Dataset entries:
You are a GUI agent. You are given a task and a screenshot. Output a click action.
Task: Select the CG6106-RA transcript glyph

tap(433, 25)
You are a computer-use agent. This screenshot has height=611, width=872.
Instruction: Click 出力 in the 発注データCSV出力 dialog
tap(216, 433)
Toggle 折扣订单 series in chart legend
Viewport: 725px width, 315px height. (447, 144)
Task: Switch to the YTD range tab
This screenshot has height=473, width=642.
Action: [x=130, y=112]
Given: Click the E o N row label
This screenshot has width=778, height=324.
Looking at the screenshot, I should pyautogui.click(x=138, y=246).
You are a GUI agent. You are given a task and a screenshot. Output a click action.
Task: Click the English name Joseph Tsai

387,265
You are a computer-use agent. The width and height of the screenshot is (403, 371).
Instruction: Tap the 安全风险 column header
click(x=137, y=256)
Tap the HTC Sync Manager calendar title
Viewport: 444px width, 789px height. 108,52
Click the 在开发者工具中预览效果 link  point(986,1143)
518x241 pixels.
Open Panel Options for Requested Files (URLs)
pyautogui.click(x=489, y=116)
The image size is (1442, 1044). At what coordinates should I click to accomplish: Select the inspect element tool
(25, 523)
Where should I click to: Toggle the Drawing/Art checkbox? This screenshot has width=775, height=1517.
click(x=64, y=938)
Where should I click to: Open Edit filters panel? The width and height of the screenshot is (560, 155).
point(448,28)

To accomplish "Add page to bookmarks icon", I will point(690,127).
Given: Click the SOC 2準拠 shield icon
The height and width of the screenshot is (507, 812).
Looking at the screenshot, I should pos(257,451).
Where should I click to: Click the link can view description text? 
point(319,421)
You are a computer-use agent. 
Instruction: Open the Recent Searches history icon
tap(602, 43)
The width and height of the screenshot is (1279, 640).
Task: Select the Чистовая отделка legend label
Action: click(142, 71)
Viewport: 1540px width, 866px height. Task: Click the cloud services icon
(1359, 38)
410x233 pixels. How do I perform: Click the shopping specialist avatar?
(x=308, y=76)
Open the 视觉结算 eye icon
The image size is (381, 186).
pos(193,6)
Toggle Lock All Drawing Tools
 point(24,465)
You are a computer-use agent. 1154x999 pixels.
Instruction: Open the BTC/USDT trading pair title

**Given request:** Rewrite the data from the line with "I will point(690,127)." to the line with "point(319,421)", changing "bookmarks" to "favorites" and leaving every other part the same.

**Answer to the task:**
To accomplish "Add page to favorites icon", I will point(690,127).
Given: Click the SOC 2準拠 shield icon
The height and width of the screenshot is (507, 812).
Looking at the screenshot, I should pos(257,451).
Where should I click to: Click the link can view description text? 
point(319,421)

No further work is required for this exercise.